(Dataset entries)

>>>

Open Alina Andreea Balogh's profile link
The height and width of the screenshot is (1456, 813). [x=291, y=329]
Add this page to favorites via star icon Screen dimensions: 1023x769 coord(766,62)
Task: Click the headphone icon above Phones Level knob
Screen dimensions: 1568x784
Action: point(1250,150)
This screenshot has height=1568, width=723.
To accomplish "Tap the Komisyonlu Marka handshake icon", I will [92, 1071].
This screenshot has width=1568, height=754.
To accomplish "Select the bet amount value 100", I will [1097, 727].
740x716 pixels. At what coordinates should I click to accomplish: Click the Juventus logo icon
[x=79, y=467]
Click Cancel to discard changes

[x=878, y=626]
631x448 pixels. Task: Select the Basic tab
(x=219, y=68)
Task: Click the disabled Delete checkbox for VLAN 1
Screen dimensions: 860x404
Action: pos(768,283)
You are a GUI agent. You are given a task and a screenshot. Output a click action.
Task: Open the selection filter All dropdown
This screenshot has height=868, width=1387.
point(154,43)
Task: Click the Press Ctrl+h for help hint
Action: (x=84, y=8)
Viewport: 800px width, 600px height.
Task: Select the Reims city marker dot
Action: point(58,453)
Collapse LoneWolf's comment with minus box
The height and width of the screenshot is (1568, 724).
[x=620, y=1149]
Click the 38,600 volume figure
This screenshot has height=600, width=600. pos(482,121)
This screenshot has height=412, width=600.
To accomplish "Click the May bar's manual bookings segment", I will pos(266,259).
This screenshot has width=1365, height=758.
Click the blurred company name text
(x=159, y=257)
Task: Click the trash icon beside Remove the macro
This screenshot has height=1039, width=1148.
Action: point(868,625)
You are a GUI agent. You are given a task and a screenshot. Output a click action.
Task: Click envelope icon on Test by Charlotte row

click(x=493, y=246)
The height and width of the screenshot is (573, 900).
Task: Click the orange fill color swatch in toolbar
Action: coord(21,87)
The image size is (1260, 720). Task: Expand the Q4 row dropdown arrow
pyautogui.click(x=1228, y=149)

<<<

**What the exercise asks**:
After locating the line with "This screenshot has height=1039, width=1148.", output that line and every later one exactly, through the end of the entries above.

**Exercise result**:
This screenshot has height=1039, width=1148.
Action: point(868,625)
You are a GUI agent. You are given a task and a screenshot. Output a click action.
Task: Click envelope icon on Test by Charlotte row

click(x=493, y=246)
The height and width of the screenshot is (573, 900).
Task: Click the orange fill color swatch in toolbar
Action: coord(21,87)
The image size is (1260, 720). Task: Expand the Q4 row dropdown arrow
pyautogui.click(x=1228, y=149)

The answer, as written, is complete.